## What is being asked
Pick out each line of the items below that contains the word "beside" and copy it out. Case matters.
:: Records to use
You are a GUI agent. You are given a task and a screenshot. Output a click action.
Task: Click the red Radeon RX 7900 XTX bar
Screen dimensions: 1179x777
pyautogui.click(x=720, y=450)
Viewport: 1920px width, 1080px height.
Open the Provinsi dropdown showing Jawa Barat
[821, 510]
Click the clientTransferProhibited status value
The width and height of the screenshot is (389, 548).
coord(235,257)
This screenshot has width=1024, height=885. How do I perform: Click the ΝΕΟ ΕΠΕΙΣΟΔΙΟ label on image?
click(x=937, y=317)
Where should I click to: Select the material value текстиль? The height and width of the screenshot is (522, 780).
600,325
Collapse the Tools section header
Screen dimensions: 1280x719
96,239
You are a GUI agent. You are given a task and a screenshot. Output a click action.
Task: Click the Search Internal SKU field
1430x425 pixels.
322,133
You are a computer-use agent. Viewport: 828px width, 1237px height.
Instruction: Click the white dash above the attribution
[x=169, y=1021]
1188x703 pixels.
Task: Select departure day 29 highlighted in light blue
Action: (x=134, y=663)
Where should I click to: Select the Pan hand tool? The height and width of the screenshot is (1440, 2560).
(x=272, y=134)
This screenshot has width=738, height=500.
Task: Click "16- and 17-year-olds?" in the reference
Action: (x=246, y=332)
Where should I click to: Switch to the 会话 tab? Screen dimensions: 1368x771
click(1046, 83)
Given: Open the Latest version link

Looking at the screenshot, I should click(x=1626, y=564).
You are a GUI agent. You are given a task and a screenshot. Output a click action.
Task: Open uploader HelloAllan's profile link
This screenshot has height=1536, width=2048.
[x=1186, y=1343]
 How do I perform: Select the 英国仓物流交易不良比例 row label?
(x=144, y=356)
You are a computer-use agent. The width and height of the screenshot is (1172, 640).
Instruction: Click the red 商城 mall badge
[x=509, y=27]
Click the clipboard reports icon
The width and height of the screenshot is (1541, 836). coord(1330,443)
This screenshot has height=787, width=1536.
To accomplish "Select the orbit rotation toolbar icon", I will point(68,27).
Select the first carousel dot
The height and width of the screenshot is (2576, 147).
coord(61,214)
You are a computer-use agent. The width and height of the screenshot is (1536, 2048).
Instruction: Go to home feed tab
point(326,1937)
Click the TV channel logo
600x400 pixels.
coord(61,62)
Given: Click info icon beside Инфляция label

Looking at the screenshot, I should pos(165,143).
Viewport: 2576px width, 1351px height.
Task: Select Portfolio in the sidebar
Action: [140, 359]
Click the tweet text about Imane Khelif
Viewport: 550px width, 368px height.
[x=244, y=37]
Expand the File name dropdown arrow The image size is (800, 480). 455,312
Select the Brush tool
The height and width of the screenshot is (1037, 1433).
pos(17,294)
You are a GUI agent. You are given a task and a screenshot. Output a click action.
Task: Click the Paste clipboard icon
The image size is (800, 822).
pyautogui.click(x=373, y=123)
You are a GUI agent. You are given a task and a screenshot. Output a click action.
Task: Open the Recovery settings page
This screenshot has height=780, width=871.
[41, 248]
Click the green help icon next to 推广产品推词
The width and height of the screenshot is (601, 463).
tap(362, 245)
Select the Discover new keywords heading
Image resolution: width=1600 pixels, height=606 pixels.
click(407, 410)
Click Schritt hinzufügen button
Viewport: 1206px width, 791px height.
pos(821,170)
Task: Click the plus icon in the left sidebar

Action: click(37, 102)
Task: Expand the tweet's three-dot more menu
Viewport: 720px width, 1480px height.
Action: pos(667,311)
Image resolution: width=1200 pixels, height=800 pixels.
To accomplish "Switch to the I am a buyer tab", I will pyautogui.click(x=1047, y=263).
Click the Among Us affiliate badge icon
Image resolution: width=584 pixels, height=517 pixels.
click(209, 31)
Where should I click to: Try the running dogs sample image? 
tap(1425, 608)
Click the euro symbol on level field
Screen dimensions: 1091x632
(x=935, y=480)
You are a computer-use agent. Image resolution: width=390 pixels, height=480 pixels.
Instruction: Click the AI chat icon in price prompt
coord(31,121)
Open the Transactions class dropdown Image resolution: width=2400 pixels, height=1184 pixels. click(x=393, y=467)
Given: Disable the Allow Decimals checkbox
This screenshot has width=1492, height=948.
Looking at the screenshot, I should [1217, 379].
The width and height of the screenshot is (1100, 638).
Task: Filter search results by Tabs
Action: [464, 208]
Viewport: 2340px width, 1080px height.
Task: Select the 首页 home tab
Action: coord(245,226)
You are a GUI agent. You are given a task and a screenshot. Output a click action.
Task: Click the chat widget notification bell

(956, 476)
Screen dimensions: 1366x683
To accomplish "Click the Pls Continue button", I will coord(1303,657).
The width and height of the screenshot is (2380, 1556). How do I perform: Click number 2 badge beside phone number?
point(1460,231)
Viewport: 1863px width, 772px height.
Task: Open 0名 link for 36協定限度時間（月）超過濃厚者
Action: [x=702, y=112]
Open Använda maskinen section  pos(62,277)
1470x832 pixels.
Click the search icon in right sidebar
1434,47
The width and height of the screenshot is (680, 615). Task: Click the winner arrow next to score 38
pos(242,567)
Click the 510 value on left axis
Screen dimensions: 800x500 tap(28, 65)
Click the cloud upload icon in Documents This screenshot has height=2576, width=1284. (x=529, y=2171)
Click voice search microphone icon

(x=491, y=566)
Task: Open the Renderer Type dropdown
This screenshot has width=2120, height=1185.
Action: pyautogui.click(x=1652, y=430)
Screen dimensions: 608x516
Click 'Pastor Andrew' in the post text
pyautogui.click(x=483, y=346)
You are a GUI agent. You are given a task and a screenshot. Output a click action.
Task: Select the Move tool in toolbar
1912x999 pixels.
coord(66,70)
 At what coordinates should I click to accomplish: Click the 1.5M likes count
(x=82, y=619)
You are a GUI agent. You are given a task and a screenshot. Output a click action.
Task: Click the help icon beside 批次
::::
## Final answer
Given: Click info icon beside Инфляция label
The width and height of the screenshot is (2380, 1556). How do I perform: Click number 2 badge beside phone number?
Task: Click the help icon beside 批次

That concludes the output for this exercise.